Approximately one-third (52 of 166) of the regions of interest contained lipid and/or transcription factor genes. Ten regions had both lipid and transcription factor genes, while 38 regions had only lipid genes and 4 only a transcription factor gene. The remaining 114 regions did not contain genes with an obvious function in lipid metabolism or regulation within 10kb (Supplementary Table S3).

Lipid-Related Enzymes

While 34 a posteriori candidates (Supplementary Table S3) encode products with functions known to be involved in lipid synthesis, degradation, or transport, the most promising are those directly involved with fatty acids or TAGs (14 genes). The most striking signal for these genes, and for the entire genome, was a cluster of 15 highly significant SNPs (FDR < 0.0001) found on chromosome 3. Five of the 15 were found within FAD2, 9 were within 10kb, and all 15 were found within 103kb. They were strongly associated with 5 traits (18:1, 18:2, 20:2, PUFA, and Plastid) (Figures 3 and 4). FAD2 encodes a fatty acid desaturase, which catalyzes the desaturation of 18:1 to 18:2.

Figure 3.

Figure 3.

Genome-wide association mapping results for the 6 unsaturated fatty acids in Arabidopsis thaliana using the efficient mixed model association package in R. The 5 chromosomes are represented by different shades of gray with the x axis as physical position. Triangles depict the top 100 SNPs for each trait. Vertical bars represent the physical positions of the regions of interest. A genome-wide significance level of FDR < 0.1 is indicated by a horizontal line. Traits lacking a horizontal line do not have significant SNPs at FDR < 0.1.

Remaining Genes

Eight of the a posteriori candidate genes encode transcription factors, half of which are MYB types (Supplementary Table S3). None of these genes have been previously implicated in the regulation of lipid metabolism. All of the transcription factor genes were associated with multiple traits. One hundred fourteen regions did not contain a posteriori candidate genes with a clear relationship to lipid synthesis, transport or regulation.

Discussion

The high heritabilities of the fatty acid traits (H 2 > 0.8 in all cases) and the extensive natural variation in the fatty acid proportions suggest selective breeding of many oil compositions would be possible in A. thaliana.
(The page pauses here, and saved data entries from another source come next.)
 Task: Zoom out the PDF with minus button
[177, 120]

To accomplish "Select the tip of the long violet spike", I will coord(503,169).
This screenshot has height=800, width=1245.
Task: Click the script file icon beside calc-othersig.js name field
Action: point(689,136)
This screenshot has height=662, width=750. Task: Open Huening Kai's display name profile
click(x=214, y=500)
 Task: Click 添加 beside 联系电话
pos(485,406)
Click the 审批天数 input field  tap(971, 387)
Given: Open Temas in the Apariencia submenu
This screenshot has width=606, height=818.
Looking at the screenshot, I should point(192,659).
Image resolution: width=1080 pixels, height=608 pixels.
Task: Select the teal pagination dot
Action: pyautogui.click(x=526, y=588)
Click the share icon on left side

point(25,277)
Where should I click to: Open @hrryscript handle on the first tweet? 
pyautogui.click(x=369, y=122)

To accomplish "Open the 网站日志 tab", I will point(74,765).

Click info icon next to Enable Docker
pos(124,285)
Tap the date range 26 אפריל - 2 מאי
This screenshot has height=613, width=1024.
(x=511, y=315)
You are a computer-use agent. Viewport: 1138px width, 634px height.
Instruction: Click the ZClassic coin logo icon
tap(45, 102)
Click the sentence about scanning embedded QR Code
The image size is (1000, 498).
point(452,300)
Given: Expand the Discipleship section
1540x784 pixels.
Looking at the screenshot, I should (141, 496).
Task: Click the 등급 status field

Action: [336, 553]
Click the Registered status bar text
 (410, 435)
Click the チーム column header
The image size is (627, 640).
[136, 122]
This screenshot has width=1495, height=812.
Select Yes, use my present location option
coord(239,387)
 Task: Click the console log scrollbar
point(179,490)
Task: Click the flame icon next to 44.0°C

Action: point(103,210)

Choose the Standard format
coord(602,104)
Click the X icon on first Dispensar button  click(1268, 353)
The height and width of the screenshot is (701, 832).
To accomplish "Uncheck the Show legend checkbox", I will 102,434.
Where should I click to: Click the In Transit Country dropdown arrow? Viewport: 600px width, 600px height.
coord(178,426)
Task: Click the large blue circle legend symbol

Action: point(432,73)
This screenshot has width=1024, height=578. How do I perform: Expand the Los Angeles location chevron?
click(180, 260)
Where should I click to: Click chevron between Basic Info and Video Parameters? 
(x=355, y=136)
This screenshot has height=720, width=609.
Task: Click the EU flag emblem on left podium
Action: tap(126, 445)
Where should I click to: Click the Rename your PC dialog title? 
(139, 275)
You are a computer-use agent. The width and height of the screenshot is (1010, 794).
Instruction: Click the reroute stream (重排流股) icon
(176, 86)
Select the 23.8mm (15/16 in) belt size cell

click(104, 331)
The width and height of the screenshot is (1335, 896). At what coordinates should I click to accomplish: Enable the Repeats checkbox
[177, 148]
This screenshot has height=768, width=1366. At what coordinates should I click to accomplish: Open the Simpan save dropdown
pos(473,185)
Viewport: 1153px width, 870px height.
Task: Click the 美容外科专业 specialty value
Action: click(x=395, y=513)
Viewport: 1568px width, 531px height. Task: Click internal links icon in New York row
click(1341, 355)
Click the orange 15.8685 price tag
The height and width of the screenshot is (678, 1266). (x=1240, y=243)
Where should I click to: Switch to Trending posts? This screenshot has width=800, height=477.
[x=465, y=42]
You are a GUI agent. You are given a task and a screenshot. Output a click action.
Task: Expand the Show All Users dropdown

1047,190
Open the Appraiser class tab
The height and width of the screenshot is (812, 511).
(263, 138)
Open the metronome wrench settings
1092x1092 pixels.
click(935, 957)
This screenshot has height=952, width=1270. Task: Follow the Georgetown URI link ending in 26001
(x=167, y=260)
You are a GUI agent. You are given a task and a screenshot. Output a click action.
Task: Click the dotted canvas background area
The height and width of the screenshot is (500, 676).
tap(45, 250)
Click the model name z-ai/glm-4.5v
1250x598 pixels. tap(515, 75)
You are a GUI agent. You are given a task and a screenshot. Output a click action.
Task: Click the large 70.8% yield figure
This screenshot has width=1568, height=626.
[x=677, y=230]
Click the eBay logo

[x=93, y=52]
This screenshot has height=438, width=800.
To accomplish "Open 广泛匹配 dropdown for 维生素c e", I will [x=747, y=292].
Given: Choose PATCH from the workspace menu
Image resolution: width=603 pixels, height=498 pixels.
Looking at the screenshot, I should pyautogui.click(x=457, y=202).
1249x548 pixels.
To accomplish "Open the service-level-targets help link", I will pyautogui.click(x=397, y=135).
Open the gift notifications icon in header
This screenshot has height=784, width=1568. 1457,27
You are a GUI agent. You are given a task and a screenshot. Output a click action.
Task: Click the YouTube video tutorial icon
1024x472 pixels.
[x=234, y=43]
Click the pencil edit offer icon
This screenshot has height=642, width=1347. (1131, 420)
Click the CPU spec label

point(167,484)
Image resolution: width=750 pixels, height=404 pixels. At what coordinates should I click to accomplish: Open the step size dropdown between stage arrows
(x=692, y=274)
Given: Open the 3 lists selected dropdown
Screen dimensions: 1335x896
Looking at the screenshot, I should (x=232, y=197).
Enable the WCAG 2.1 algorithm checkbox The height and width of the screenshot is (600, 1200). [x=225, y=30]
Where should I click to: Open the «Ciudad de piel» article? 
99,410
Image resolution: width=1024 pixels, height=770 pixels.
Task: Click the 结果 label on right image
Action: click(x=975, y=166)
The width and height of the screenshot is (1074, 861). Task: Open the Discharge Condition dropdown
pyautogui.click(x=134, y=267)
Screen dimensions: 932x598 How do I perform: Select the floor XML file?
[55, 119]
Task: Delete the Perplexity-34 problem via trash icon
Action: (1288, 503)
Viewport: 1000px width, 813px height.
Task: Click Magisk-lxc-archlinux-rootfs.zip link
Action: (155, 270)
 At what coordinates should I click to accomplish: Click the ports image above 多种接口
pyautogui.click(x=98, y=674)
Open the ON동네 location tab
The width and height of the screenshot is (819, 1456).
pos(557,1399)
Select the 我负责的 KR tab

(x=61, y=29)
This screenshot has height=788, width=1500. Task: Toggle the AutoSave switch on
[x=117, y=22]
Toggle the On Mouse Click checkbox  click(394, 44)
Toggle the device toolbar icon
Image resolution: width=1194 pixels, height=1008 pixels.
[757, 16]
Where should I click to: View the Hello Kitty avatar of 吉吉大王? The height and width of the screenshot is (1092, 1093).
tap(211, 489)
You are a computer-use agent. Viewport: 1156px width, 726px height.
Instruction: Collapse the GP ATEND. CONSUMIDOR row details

Nonetheless, there will be limitations on traditional breeding imposed by trait means and variances and possibly by the highly significant correlations between fatty acid pairs. On the other hand, in some cases, these correlations may facilitate breeding of desired compositions. For example, the saturated fatty acids are positively correlated with one another, and it is often desirable to decrease total saturated fatty acids as a unit. The unexpected patterns of correlations we found between fatty acid pairs, such as positive or non-significant correlations between substrates and their products, support the idea of non-linearity of TAG production and the complexity of acyl fluxes (Thelen and Ohlrogge 2002; Vanhercke et al. 2013). While A. thaliana is not a target for industrial or nutritional oil production, if the high heritabilities and variances found within the species are representative of closely related commercial oil species, such as B. napus then selective breeding may be possible for some desired compositions based upon information from Arabidopsis. The least abundant fatty acids (18:0, 20:0, 20:2, and 22:1), while not capable of being bred to high proportions, can be manipulated to a greater relative extent than indicated by their low means, as indicated by their above average CV percentages.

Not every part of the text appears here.